La Route, par Cormac McCarthy

Peut être que dans la destruction du monde, il serait possible de voir comment il était fait. Les océans, les montagnes. L’accablant contre-spectacle des choses entrain de cesser d’être.

Comme toutes les autres créations culturelles, la littérature invente du possible. En imaginant l’après fin du monde, Cormac McCarthy la rend familière, ouverte, représentable, pensable, en d’autres termes habitable. McCarthy tire des plans sur le chaos avec un style puissant et poétique, des dialogues minimalistes, une action ciselée, des descriptions dépouillées de tous éléments superflus. Les très courts paragraphes se succèdent, et aussi longtemps que les évènements demeurent voilés, notre imagination suscite toutes sortes de peurs.

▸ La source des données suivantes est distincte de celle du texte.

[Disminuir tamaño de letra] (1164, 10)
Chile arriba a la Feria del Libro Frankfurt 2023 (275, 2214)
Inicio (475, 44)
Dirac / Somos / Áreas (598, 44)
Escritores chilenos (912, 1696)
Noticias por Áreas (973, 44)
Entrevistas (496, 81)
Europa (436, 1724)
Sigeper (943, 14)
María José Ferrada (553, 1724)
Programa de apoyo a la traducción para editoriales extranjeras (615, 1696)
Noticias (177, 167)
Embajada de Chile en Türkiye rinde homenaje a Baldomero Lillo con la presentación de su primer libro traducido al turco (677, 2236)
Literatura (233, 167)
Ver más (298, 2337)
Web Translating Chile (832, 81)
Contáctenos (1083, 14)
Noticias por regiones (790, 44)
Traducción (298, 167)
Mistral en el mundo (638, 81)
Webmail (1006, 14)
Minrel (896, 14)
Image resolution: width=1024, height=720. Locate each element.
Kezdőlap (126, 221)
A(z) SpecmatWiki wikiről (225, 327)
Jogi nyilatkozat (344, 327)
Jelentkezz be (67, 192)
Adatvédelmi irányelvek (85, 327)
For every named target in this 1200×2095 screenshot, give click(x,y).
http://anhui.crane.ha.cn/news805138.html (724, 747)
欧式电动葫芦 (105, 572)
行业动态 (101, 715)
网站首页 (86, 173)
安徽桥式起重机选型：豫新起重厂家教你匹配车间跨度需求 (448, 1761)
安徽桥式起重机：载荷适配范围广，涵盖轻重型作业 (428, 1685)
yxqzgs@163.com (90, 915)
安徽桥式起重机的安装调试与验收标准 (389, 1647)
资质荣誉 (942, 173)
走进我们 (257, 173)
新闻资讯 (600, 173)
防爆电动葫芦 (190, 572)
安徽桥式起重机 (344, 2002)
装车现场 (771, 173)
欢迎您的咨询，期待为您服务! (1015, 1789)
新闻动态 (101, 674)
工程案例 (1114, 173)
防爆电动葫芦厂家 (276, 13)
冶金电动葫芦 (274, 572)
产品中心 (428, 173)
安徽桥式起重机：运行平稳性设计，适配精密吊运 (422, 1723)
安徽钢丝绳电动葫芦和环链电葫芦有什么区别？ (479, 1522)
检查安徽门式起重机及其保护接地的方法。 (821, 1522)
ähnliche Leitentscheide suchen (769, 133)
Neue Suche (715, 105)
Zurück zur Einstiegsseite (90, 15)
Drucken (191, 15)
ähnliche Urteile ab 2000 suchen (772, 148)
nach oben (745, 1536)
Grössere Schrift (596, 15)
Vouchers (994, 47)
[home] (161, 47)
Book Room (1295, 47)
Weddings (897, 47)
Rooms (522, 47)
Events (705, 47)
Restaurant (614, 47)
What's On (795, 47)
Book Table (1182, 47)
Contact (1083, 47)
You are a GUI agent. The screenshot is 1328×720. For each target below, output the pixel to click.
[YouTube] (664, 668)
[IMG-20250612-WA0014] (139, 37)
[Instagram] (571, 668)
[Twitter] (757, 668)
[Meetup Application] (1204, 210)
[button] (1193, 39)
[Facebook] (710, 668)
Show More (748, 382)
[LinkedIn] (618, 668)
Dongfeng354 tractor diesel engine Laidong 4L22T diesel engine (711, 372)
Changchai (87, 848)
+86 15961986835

L'année à peine écoulée c'étaient des feux sur les crêtes et des psalmodies de gens dérangés. Les hurlements des gens mis à mort. En plein jour les morts empalés sur des pics au bord de la route. Qu'avaient-ils fait ? L'idée lui vint qu'il se pourrait même dans l'histoire du monde qu'il y eût plus de châtiments que de crimes mais il n'en tirait guère de réconfort.

Cet homme et son enfant nous apprennent que la lutte contre le chaos va sans affinité avec l’ennemi. Marchant vers le sud, la peur et la faim au ventre, ils espèrent trouver une mer encore bleue, et un espoir de réchapper à la mort. La singularité du point de vue, le génie narratif, la bonté des deux personnages placent ce livre très haut dans mes coups de cœur.